Please find every line in the records below that contains the word "Switch", and copy it.

===

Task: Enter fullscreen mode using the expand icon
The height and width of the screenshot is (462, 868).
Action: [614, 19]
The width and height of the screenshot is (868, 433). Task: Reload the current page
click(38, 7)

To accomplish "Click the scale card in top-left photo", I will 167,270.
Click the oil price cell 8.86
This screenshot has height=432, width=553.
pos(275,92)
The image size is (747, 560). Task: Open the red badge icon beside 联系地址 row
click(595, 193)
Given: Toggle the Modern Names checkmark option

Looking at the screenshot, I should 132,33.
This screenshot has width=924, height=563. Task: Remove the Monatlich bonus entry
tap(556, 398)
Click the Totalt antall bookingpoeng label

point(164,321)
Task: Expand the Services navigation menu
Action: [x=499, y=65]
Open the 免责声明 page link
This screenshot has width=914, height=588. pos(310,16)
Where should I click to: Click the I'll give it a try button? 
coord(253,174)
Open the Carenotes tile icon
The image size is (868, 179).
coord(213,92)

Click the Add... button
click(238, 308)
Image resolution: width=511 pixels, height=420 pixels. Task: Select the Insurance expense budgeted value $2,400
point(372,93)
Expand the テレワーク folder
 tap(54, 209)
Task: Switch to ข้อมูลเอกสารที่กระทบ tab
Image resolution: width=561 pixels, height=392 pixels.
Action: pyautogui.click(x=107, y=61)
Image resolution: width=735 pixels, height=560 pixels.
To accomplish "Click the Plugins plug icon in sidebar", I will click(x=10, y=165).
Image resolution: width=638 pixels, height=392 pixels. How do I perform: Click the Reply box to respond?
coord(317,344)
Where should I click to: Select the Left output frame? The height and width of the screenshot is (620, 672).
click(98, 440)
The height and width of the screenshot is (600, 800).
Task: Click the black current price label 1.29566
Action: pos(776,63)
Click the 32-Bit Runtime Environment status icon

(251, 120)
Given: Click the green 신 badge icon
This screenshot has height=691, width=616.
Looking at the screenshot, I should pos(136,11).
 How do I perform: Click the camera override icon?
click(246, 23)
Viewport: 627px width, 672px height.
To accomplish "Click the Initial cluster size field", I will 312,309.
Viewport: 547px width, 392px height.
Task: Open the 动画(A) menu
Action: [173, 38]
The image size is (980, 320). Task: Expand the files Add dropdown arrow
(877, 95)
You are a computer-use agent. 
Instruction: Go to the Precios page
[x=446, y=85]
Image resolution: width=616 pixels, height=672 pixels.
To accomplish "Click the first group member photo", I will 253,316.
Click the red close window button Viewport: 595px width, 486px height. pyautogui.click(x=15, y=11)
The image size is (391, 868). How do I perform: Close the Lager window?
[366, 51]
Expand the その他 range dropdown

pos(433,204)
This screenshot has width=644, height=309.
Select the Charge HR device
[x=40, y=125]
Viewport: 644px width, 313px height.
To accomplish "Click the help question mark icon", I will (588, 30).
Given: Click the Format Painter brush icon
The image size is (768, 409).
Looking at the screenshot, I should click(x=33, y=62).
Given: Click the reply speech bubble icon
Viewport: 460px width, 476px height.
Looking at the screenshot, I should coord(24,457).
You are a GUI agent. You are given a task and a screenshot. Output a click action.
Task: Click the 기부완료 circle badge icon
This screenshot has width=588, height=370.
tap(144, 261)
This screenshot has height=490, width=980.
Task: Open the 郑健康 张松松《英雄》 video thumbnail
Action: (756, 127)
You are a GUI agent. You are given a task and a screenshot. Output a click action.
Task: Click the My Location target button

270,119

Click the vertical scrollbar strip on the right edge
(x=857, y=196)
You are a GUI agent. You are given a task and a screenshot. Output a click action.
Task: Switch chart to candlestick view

===

[ANSWER TO THE PROBLEM]:
Task: Switch to ข้อมูลเอกสารที่กระทบ tab
Task: Switch chart to candlestick view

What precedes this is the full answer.